Areas of the brain don’t age at the same rate
“When we think of aging, we think not just of the physical aspects but also the cognitive side of it, especially when it comes to issues such as reaction time, which is typically slower among older adults. Our results challenge current models of cognitive aging because they show that the right side of the brain remains dominant for spatial processing throughout the entire adult lifespan. We now need to better understand how and why some areas of the brain seem to be more affected by aging than others,” explained Dr. Joanna Brooks, visiting fellow at The University of Adelaide.
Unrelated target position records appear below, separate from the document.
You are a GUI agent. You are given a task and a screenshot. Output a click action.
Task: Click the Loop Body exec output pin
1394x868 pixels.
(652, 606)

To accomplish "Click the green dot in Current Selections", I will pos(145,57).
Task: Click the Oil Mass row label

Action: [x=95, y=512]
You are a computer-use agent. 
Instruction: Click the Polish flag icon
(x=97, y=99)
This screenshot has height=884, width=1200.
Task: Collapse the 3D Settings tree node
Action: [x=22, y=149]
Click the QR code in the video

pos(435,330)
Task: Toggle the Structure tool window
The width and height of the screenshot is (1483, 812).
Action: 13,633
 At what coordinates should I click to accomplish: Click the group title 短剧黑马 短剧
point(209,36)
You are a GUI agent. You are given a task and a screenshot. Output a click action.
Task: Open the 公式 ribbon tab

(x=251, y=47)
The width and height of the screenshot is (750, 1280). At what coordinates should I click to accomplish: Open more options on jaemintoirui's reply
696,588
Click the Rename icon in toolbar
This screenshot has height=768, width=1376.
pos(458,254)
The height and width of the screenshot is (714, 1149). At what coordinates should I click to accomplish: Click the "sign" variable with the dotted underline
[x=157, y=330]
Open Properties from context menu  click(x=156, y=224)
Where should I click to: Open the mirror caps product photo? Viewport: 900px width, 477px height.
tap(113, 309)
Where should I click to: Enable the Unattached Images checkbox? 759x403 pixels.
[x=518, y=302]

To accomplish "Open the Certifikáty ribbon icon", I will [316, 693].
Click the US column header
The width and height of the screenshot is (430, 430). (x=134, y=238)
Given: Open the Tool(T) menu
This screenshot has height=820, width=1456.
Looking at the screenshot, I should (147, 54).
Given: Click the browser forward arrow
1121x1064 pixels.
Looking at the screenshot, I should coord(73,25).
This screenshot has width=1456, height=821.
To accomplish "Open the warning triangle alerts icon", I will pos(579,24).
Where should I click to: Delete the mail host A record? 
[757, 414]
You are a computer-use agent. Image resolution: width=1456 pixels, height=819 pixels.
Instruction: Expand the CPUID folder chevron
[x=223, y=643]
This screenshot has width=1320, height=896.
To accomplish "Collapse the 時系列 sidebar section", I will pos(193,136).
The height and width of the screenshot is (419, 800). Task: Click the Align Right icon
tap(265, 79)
She analyzed the spatial attention skills of 60 older adults between the ages of 55 and 95 and the same set of skills in a group aged 18-38.
Spatial attention remains the same
Spatial attention is the ability to focus on a specific object in an environment with many visual stimuli. We use this skill daily as we drive on the freeway, walk through a crowded room or smell a cantaloupe in the produce section of the grocery store.
To test this cognitive ability Dr. Brooks blindfolded the subjects and asked them to find the center of an object. She found that all participants, no matter age, believed the center of the object was more to the left than where it actually was.
Clues to new treatments for Alzheimer’s disease
This insight could lead to new directions in the treatment of degenerative diseases like Alzheimer’s.